# Dataset excerpts
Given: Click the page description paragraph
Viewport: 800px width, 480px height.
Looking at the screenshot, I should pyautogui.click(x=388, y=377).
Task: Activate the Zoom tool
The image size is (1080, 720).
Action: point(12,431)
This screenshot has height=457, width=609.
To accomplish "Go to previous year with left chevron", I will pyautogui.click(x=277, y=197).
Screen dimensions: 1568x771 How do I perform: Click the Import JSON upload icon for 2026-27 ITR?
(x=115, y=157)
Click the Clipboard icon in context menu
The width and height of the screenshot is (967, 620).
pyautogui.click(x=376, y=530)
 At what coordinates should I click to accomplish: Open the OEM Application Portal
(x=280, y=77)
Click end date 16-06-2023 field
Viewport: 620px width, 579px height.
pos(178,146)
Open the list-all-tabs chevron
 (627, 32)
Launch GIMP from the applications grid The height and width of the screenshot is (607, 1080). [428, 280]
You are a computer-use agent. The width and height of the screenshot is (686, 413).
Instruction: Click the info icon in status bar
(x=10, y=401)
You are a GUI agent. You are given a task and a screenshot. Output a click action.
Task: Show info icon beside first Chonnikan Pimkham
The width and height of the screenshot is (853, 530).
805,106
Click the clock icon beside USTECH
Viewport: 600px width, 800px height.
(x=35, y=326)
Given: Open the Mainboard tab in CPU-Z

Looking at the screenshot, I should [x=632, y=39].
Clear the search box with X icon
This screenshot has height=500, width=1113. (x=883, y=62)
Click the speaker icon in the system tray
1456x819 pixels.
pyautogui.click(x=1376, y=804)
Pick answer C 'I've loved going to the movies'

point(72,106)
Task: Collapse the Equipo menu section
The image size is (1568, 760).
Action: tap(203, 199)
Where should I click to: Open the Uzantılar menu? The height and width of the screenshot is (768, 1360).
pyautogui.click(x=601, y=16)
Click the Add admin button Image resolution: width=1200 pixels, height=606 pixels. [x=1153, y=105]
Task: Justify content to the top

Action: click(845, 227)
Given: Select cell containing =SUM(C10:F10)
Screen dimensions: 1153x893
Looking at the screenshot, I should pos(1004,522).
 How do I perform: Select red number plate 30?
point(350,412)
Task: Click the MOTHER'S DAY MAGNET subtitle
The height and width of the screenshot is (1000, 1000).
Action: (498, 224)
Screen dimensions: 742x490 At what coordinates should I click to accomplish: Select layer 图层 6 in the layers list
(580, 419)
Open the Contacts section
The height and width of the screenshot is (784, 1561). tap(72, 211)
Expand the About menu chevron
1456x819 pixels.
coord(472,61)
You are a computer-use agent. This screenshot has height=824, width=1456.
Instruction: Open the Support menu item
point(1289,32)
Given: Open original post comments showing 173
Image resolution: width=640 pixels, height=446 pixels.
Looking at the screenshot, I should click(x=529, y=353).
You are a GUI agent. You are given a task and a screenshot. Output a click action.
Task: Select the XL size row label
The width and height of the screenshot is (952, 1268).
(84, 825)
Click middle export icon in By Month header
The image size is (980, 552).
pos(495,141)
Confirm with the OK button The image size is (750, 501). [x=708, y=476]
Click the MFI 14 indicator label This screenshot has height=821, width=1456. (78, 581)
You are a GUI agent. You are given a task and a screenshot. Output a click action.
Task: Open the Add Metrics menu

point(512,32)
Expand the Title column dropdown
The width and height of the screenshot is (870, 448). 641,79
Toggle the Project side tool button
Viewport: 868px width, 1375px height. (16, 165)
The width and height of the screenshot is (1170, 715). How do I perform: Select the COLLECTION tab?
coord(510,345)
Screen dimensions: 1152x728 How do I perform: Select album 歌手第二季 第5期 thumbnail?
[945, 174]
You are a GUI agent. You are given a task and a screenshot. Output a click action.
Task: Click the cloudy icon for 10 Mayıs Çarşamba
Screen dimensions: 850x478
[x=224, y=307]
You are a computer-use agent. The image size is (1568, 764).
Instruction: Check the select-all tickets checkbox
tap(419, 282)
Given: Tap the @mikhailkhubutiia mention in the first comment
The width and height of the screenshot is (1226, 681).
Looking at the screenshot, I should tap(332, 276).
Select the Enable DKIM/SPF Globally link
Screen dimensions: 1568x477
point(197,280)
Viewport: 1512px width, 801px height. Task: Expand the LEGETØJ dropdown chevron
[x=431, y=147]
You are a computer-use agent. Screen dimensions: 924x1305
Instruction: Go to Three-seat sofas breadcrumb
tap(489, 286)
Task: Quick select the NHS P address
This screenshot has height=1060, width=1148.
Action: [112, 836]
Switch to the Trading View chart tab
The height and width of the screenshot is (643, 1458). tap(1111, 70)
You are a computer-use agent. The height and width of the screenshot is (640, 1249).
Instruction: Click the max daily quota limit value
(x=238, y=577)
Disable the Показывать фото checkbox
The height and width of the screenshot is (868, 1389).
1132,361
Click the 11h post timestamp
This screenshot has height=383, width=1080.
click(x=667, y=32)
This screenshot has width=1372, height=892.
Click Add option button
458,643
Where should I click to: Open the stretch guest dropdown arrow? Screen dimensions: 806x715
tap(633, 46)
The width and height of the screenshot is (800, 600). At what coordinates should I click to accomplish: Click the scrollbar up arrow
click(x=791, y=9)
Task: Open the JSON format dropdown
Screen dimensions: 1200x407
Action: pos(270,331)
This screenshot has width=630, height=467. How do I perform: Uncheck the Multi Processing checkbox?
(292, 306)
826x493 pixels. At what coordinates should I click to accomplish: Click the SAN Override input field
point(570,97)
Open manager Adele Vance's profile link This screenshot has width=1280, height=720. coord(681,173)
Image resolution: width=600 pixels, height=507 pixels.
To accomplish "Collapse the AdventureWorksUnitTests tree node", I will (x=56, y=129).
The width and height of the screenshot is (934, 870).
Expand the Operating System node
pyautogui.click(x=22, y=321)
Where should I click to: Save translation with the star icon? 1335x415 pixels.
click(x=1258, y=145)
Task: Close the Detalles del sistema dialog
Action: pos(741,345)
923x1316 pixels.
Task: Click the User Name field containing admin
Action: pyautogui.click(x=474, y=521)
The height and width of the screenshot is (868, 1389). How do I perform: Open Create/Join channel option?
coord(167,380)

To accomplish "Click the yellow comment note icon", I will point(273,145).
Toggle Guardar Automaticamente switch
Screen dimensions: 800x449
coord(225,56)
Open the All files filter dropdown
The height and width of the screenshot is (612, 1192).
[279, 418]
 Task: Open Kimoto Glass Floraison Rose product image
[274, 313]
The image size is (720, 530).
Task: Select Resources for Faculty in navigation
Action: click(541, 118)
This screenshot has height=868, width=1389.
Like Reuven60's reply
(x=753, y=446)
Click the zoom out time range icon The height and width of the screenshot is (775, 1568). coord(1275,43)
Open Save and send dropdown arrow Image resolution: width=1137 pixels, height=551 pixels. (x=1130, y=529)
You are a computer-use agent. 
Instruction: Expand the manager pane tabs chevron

# Set exercise
Pull out every line in the entries above that contains the word "Collapse", matching case exactly.

# Finished exercise
Task: Collapse the Equipo menu section
To accomplish "Collapse the AdventureWorksUnitTests tree node", I will (x=56, y=129).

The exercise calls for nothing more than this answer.